4. Focus on getting better, not getting ahead
Workforce MVPs can come from any part of an organization. Yet despite the differences in their roles and responsibilities, they all share a mindset of continuous improvement.
Again, LeBron James is a useful role model here. In 2011, after losing the NBA Finals as a member of the Miami Heat, James decided to re-invest in his professional development. He recruited NBA legend Hakeem Olajuwon – arguably the best forward ever – to train him. James flew to Olajuwon’s home in Texas and trained with the master for a week.
“I wanted to get better,” said James. “I wanted to improve and I sought out someone who I thought was one of the greatest low-post players to ever play this game.”
Hard to imagine that a guy like James – already one of the best in the league – would need to get better. But that’s what MVPs do: Constantly seek improvement.
This focus on getting better may come easy earlier in your career when there’s so much to learn. But the continued focus on skill building is what differentiates true MVPs from their peers.

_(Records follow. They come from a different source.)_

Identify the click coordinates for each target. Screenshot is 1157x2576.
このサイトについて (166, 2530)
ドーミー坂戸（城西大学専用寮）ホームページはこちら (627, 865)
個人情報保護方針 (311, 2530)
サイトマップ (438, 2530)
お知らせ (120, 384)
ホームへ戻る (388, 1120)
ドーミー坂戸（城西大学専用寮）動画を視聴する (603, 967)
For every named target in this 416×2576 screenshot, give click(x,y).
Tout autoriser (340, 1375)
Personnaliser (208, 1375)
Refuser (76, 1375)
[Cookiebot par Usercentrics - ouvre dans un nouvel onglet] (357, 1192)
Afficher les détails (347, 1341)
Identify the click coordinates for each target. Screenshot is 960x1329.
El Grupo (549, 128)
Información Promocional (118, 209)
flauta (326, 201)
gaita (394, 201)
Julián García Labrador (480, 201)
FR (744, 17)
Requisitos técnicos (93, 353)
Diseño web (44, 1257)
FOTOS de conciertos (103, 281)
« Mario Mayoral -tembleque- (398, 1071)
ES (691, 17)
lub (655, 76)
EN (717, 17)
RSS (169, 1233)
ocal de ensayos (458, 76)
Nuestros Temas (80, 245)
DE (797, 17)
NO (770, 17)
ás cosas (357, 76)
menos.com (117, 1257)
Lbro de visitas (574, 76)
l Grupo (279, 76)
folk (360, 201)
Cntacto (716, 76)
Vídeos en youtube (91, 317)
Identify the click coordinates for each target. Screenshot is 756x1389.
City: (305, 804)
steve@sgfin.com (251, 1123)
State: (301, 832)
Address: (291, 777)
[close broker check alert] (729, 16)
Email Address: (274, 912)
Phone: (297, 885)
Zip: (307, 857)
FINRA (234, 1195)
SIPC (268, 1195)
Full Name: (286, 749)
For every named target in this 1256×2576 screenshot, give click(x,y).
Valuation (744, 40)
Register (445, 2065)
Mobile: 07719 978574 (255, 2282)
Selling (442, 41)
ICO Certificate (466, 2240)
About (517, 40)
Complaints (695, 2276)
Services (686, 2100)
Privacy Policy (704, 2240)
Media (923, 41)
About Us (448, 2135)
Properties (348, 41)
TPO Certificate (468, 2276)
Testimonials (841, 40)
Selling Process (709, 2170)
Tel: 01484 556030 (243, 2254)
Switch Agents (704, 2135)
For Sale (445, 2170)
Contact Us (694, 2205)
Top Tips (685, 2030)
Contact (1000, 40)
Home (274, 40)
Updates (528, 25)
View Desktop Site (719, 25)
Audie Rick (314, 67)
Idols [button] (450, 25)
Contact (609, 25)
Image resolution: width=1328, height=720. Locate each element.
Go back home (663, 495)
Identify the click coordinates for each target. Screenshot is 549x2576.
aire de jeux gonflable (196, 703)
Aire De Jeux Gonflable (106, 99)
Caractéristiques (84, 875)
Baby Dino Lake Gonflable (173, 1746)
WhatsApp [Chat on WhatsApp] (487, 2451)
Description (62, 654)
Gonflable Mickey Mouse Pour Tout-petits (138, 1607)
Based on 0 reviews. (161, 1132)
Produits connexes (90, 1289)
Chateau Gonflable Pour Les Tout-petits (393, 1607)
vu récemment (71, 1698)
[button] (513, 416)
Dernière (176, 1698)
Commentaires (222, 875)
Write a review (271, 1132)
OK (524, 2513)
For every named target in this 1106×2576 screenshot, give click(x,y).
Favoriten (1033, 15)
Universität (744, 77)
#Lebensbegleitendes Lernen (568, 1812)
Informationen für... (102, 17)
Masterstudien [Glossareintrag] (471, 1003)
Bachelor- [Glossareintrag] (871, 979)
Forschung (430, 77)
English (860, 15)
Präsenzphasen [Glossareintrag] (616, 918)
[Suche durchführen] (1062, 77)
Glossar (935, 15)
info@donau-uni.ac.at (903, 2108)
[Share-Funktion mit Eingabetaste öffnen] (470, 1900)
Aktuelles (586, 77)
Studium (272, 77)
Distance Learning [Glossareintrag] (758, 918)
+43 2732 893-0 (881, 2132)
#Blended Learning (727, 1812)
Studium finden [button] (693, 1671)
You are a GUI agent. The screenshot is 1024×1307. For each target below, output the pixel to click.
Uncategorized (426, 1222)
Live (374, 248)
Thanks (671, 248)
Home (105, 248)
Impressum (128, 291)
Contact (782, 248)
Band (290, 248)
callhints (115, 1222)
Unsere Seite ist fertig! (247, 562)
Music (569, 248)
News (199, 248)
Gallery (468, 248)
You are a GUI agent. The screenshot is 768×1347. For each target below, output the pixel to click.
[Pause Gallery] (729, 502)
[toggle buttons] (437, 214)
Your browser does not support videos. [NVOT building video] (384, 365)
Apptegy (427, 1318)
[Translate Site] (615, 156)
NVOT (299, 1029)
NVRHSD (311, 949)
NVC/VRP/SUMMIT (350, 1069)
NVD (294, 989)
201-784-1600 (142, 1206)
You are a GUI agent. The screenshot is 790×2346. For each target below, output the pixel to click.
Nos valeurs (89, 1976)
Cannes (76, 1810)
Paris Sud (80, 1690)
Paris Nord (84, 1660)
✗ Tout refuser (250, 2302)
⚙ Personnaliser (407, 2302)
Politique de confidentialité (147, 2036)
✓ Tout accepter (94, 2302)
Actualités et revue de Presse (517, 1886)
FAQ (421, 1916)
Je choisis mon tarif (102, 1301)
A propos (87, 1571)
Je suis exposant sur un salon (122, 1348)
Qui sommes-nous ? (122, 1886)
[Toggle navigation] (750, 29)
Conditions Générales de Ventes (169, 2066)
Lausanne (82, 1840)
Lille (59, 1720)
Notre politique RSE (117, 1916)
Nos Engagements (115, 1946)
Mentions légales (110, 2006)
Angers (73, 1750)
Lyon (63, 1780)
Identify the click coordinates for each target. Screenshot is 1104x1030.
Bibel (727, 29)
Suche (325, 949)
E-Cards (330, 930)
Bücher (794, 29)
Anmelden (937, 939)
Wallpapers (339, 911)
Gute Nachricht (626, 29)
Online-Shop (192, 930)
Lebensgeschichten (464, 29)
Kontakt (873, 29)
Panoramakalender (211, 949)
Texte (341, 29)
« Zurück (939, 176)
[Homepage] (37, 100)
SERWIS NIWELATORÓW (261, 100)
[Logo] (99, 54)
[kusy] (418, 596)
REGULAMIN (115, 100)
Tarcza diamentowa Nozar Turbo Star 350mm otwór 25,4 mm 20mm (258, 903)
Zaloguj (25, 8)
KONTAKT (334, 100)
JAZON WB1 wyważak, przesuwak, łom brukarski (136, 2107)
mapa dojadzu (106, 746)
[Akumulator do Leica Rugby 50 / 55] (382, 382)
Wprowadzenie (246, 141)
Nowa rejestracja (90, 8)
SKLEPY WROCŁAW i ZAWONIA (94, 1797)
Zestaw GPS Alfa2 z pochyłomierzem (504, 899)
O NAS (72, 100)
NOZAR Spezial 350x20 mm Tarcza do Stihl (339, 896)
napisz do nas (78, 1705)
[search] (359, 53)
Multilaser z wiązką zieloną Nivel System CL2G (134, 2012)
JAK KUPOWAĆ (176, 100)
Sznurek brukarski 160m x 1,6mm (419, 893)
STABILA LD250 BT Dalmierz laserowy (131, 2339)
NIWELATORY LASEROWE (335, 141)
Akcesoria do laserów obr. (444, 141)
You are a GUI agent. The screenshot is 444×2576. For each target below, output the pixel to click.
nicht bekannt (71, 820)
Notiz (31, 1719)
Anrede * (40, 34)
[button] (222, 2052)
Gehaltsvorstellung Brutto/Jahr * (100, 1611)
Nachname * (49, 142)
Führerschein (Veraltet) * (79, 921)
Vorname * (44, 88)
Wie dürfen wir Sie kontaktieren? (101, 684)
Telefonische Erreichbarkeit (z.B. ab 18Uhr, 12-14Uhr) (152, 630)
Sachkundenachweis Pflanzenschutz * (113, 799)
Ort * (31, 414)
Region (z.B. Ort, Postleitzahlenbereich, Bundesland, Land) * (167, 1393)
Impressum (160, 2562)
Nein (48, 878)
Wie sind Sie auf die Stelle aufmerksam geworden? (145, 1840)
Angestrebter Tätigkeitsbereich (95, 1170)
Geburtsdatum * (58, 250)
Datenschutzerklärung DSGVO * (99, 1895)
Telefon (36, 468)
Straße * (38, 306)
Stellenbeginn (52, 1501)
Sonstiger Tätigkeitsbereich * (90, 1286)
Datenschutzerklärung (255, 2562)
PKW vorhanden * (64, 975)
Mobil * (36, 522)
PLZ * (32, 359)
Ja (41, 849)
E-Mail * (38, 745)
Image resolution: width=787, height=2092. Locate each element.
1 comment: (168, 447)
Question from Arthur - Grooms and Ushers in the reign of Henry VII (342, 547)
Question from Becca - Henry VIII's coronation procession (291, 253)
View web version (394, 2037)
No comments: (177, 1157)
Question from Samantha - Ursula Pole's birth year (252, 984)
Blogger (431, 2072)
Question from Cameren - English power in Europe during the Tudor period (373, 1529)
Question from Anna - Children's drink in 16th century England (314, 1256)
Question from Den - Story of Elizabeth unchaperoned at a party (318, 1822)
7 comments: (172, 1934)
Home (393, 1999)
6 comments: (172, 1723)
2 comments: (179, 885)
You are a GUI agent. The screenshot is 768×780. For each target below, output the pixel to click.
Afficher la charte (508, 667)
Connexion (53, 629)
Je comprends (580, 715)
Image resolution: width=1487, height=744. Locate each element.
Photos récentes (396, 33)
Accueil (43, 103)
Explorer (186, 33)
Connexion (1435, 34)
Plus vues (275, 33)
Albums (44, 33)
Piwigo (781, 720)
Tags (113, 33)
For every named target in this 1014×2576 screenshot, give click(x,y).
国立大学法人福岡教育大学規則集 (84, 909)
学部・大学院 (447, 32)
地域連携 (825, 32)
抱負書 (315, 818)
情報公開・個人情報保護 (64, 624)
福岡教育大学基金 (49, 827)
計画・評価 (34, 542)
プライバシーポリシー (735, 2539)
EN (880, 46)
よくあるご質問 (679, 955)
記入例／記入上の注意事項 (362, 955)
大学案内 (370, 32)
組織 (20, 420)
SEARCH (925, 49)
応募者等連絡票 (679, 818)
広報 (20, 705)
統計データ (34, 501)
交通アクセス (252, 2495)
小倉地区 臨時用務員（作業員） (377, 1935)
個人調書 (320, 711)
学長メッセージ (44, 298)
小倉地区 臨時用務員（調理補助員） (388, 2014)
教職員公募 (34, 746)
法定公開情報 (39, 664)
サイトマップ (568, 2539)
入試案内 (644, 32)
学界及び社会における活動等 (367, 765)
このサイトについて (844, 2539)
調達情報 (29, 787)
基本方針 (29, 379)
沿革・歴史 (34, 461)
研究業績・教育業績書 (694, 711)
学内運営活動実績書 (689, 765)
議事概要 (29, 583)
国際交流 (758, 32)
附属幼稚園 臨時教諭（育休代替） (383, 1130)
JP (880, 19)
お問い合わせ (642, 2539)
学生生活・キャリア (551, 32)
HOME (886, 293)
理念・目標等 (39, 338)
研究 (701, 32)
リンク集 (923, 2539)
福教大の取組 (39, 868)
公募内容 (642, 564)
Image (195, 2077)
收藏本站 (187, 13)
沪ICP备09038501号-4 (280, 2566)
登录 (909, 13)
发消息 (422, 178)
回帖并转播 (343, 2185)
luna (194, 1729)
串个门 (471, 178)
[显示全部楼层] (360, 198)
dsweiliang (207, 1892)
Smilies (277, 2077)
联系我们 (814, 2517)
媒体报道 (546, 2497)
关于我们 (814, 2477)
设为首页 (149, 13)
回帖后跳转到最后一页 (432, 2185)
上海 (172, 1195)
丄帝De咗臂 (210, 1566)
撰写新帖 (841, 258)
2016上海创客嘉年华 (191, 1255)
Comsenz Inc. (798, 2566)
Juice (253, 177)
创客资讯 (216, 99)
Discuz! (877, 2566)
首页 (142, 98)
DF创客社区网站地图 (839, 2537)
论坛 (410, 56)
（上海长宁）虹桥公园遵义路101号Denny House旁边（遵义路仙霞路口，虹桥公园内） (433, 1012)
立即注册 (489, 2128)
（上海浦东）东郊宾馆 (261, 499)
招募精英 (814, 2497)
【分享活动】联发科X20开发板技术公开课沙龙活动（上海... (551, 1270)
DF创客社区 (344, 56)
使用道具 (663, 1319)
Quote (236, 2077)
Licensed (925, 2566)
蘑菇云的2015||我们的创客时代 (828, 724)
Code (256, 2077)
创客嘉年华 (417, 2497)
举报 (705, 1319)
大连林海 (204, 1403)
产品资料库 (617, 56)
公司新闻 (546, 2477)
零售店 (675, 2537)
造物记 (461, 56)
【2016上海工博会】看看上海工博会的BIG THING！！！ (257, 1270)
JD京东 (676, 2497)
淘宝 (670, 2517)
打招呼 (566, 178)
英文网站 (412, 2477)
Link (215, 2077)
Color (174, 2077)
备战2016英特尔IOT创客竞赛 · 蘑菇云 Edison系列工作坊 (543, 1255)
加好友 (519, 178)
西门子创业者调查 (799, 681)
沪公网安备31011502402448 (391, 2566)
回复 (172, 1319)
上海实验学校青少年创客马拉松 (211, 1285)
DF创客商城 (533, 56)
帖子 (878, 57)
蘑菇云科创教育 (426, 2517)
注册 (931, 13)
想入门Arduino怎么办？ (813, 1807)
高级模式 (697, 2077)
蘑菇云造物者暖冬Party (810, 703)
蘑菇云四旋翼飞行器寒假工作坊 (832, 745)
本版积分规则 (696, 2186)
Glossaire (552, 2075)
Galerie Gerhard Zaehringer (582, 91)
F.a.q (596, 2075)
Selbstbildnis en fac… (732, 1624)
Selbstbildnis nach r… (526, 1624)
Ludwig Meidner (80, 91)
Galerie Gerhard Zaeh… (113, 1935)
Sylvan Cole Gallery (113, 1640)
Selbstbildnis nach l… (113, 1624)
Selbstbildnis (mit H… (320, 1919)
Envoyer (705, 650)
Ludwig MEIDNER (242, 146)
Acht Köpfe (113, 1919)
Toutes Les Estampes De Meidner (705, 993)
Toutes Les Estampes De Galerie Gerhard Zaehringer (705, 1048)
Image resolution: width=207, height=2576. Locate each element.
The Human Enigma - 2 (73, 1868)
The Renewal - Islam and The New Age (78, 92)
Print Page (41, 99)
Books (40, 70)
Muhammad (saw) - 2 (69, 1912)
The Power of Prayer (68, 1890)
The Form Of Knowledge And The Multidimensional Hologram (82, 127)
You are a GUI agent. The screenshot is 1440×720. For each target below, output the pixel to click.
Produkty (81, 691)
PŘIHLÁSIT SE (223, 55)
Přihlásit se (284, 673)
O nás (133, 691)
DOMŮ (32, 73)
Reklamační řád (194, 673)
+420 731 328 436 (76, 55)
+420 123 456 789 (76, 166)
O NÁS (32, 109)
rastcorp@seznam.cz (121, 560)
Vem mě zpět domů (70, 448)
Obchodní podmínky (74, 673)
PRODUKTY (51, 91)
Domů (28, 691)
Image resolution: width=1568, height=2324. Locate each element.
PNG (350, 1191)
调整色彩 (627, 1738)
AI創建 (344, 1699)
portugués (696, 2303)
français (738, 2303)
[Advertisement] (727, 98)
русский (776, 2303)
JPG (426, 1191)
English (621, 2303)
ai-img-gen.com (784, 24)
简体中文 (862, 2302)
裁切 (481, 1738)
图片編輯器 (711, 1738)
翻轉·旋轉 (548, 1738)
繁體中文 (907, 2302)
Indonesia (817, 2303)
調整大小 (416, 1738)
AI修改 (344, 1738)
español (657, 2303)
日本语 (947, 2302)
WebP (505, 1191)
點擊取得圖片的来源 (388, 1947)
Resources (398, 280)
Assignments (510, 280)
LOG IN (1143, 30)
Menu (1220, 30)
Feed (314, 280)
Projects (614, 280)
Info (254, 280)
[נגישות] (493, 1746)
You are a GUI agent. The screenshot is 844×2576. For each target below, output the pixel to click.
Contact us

What part of your game needs the most work today? Who is your Hakeem? Who is the person you aspire to emulate and can learn from?
LeBron James is a once-in-a-generation talent, no question about it. But his impact and value, maps back to more than just natural athleticism.
While we may never be able to shoot, pass and jump like LeBron, we can still become MVPs in our careers by modeling the efficiency of his game.